# Control Panel on Starblazer



## MaxandPaddy

Hi,
We have a 2007 Autocruise Starblazer which has had numerous electrical faults since we purchased it.
12 months on we finally thought we had got the end of our list of problems when bingo along comes another!
Although everything is working ok the control panel has started to flash red to alert us that the leisure battery is discharged and then green to show the leisure battery is 100% charged!
This only happens when we have the charger on so we are not sure if it is the charger that is dodgy or the panel that is faulty?
We have already had a new charger,fuse box and leisure battery and lots of wiring work done so it could quite possibly be the charger that is causing the problem.
Everything continues to function but why would the panel show red then green when the charger is on?
Any ideas would be gratefully received!
Cheers,
Val


----------



## ingram

If your 2007 model still has a Sargent make of charger and control panel; someone from Sargent is on this forum and has been helpful in the past: you may want to contact them ..... or is it going back to your dealer for another warranty repair?

Harvey


----------



## MaxandPaddy

Thanks Harvey,
We have contacted the dealer and it will most probably be going back for a further repair but having spoken to them on the phone they are not sure what the problem is and are leaning towards replacing the control panel.

It may be the charger that is causing the problem so I just wondered what you guys thought as the Motorhome has been back eleven times in twelve months so if we can establish a cause of the fault before it goes back it may help!
Not sure if it is a sargent,it is a touch screen version which is different to the one we had in the Starfire.

It is the 2008 model and I am not sure what the make of the panel is.I will check it out now!

Thanks,
Val


----------



## Sargent

Hi Val unfortunately the control panel you have described in your 2008 vehicle is not one of ours, so my knowledge is limited, but i am sure that the dealership should be able to get to the bottom of the problem.
as far as i am aware the change from red to green is from the sensing of the charger output so it could be the charger but it it could also that the sensing circuit may have a problem.
Sorry that i cannot help really.

Regards

Ian Sargent


----------



## SwiftGroup

*Response*

Val

I have seen your post and we will look into and come back to you.

Regards
Kath


----------



## 119233

Hi,
Is the light on the panel or the charger itself?
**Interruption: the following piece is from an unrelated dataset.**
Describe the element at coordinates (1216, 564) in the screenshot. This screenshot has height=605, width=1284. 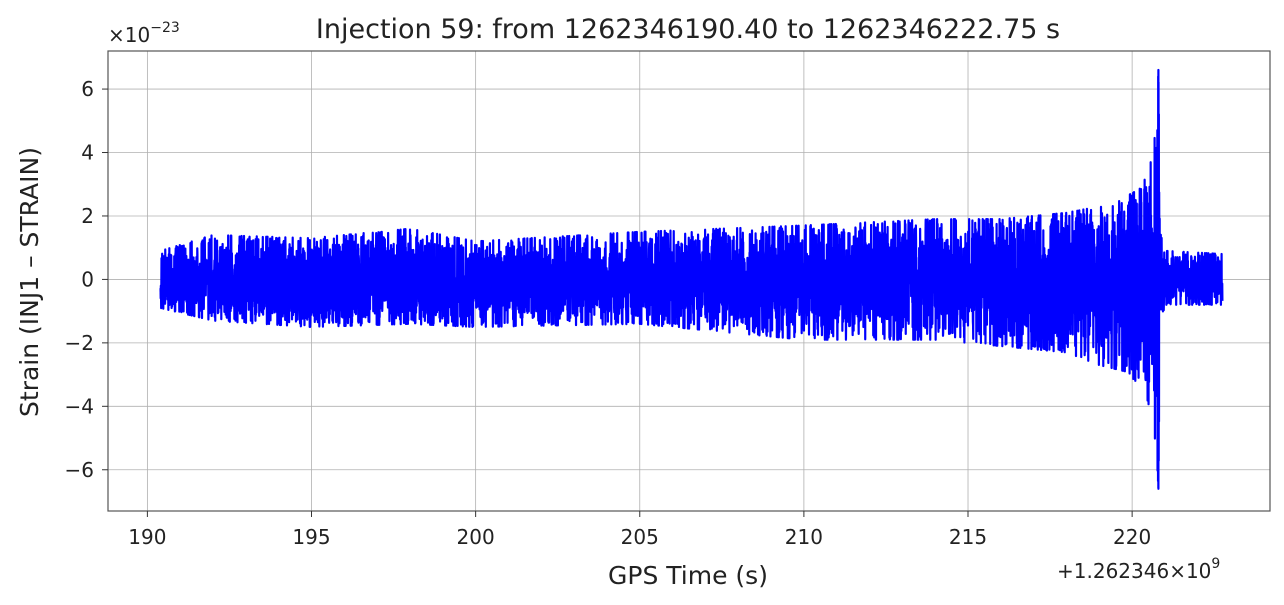
I see `x-offset-exponent: 9` at that location.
This may help us identify the fault.

_(Advertising link removed by Mods)_


----------



## MaxandPaddy

The control panel flashes green for charged and then red for discharging when you go into STAT.
This happens when the charger is switched on and we are on mains hook up.
If you switch the charger off it stops doing it!
It has just started doing this so we are wondering why this is suddenly happening!
Hope this helps Lizi.

Val


----------



## 119233

Hi Val
We are trying to work out if this a control panel that we designed or not,
could you send me a photo via pm or 
_(Advertising link removed by Mods)_
Many Thanks
Lizi


----------



## MaxandPaddy

Hi Lizi,
Swift/Autocruise have organised a call out for me for someone to come and take a look at the panel on Thursday to ascertain what is going on with the panel/stroke charger.
Thanks for your input.

Val


----------



## 119872

Hi Val

Did you find out the cause of your flashing red and green lights. I am new to this site and saw your article. I too have a similar predicament and was told by the dealer that the battery will always be discharging due to the power that the control panel uses... I am keen to discover what swift/autocruise told you....

Regards

Dave


----------



## MaxandPaddy

Hi Dave,
The control panels are actually manufactured by a company called MES.
Swift were very helpful and sent out one of their chaps (Martin) who did his best to solve the mystery of the flashing control panel.
Yes,the control panel will discharge as the panel is in use but ours was just flashing from green to red and it should settle and show a yellow screen.
Basically it does not effect the running of anything in the Motorhome and everything continues to work as it should but we wanted to know why it continually flashed as if it was saying look at me I am fully charged (green) then look at me I am fully discharged (red)!
All credit to Martin from Swift he stayed at our home for two hours did not leave whilst 7.30pm and fitted two new panels which did the same thing!
On speaking to MES Martin discovered that there is a batch of faulty panels with a software problem and this is why it flashes!
MES have sent us a new one to be fitted by the dealer which has the new software.
It has not been fitted yet but MES assures me it will cure the problem.
MES were happy tp replace the panel if we wanted an updated one,which we did so if yours is flashing then this could be why?
Hope this helps!
Val


----------



## cabby

Is'nt it fantastic when so many firms come up and try to help. Thank you from all of us.

cabby


----------



## MaxandPaddy

I agree cabby, Martin from Swift drove from the Midlands and did not arrive at our house until 5.30pm and he stayed 2 hours bless him trying to solve the problem,how many people would stay and work in the cold and dark and not complain......not many!
Although he had to leave without solving the problem I cannot fault him for his effort......10 out of 10 !
Val


----------



## 119872

Hello

Thank you for your reply..... my autocruise is going in to the dealer next week to have it looked at, as well as many other faults too, dont expect it will be back for a few weeks.....

Regards

Dave


----------